I would like to use this sample to answer the question: given that your water heater has lasted X years, you have a 50-50 chance of it lasting until Y years.
How do I correct this distribution for the small sample size so that I can make that prediction to some known confidence level?
Thank you.

Last edited:

#### nickleby

##### New Member
You could just take out the cases that are less than X, then calculate the median of that reduced sample. E.g., if X is 4 years, take out the two 2s, then calculate the median from 5 to 36 (equals 12). Thus you would arrive at "Given that your water heater has lasted for 4 years, you have a 50-50 chance of it lasting until 12 years." However, given your very samll sample size, your confidence in this would be small -- and would depend on the population size of water heaters as well as your desired margin of error.

#### Outlier

##### TS Contributor
You could just take out the cases that are less than X, then calculate the median of that reduced sample. E.g., if X is 4 years, take out the two 2s, then calculate the median from 5 to 36 (equals 12). Thus you would arrive at "Given that your water heater has lasted for 4 years, you have a 50-50 chance of it lasting until 12 years." However, given your very samll sample size, your confidence in this would be small -- and would depend on the population size of water heaters as well as your desired margin of error.
Yes, that's how I did it, so far. The problem is how do I find out how close the shape of this CDF equals that of the 110 M water heaters in the US.
I'd be happy with 50% confidence on predictions like that above.

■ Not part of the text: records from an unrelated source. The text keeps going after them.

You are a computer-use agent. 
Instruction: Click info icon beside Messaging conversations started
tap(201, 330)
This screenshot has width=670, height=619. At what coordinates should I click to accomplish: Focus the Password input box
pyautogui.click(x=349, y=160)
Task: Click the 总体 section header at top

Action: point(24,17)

For the replacement ages of residential HVAC equip. I have ~90 samples and I am much more confident in the shape of the CDF.

#### fed1

##### TS Contributor
Confidence intervals for time to event data and median survival times are usually calculated using something called "greenwoods formula". If you do not know what that is it is ok because nobody remembers.

What you need is some stat software to calculate this for you. What do you got? you can download some like R for free!!

#### Outlier

##### TS Contributor
Confidence intervals for time to event data and median survival times are usually calculated using something called "greenwoods formula". If you do not know what that is it is ok because nobody remembers.

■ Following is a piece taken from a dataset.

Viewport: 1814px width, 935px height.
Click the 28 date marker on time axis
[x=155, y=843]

What you need is some stat software to calculate this for you. What do you got? you can download some like R for free!!
http://en.wikipedia.org/wiki/Kaplan–Meier_estimator

I do my own stat functions using Excel's packaged ones or I write my own.

#### fed1

##### TS Contributor
http://www.r-project.org/

Here it is. I think it automatically comes with the survival package.

You can try to calculate confidence intervals by hand. If you use the variance formula on the wiki page and treat the estimate of the survival function at each time as a normal variate with that variance you will get intervals. The problem is they wont be bounded by (0, 1). There is some trickery involved in getting bounded confidence intervals. I am pretty sure R will take care of this.

Good luck.

#### Outlier

##### TS Contributor
What I found out is that replacement age <= normal wearout age [as evidenced by an increasing failure rate of HVAC components] due to psych reasons. 20 years is a common replacement age for resi. HVAC equip.

#### fed1

##### TS Contributor
I like to replace my water heater before it fails. Im sure most people do.

#### Outlier

##### TS Contributor
I like to replace my water heater before it fails. Im sure most people do.
If it is likely to fail gracefully you can use a pan underneath and a \$16 water level detector, to get the last minute of life out of it.
But you never know if it will fail catastrophically. YouTube has some videos of WHs with the safety measures bypassed; they get some altitude.
It depends on your 'utility function' for risk vs. money vs inconvenience.